--- EXTRACT TO READ ---
Geraldine Brooks in the New York Times:
A sense of place animates many novelists, but few more than Orhan Pamuk, for whom personal geography is artistic destiny. Istanbul, his home and his muse, is the ever-present character in his novels; his city’s often-uneasy equipoise between East and West, secular and sacred, traditional and modern adding tension to whatever story is in the novel’s foreground.
“The Red-Haired Woman” once again explores this duality. Larded throughout the novel are references to two ancient and opposite tragedies of fathers and sons: Sophocles’ “Oedipus Rex” and the classic Persian tale of Rostam and Sohrab from Ferdowsi’s “Shahnameh,” or Book of Kings. In the former, Oedipus unwittingly murders his father; in the latter, the father, Rostam, unknowingly kills his son, Sohrab. These two classic tales become both the obsession of the novel’s protagonist, Cem Celik, and the determinants — or overdeterminants — of the novel’s action. The Sophocles tale not only comes out of the Western canon but its notion of the headstrong individualist who probes and questions and tempts fate is convenient shorthand for the would-be tradition-killers of Western modernity. In Ferdowsi, meanwhile, the father who kills his son can stand in for an old-against-young, backward-looking extremism, wielding an airless adherence to tradition against any would-be modernizing trends.
---
--- TASKS FOR THIS EXERCISE ---
a) In the review of Orhan Pamuk's novel, which titles are set in quotation marks? List them all.
b) Write the next part of the review of Orhan Pamuk's novel, picking up after its final sentence.
--- EXTRACTED INFORMATION ---
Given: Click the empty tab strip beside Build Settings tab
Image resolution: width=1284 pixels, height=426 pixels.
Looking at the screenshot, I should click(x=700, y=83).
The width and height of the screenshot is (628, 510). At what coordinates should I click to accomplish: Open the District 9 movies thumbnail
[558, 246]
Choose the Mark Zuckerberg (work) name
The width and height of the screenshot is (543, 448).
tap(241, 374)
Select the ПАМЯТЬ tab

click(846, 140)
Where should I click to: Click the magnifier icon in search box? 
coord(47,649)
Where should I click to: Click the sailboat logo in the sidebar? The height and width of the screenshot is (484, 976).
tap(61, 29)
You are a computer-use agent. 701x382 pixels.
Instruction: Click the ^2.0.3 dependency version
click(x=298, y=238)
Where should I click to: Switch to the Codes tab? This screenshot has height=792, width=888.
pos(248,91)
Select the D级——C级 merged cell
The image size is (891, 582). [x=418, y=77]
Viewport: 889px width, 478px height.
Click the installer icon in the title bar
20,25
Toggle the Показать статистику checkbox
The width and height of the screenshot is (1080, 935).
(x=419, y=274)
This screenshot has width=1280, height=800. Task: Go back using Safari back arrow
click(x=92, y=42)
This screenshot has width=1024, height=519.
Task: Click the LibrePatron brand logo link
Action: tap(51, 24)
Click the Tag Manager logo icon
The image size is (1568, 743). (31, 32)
---
--- FINAL RESULTS ---
a)
"The Red-Haired Woman"
"Oedipus Rex"
"Shahnameh"

b)
Divided into three parts, Pamuk’s novel appears at first to be narrated by Cem, whose Marxist father is more absence than presence in the boy’s life. Even before his father was jailed as a political activist, Cem sensed that his parents didn’t love each other, that his father “was attracted to other women.” So it’s not entirely surprising when, upon his release, he deserts his family.
More here.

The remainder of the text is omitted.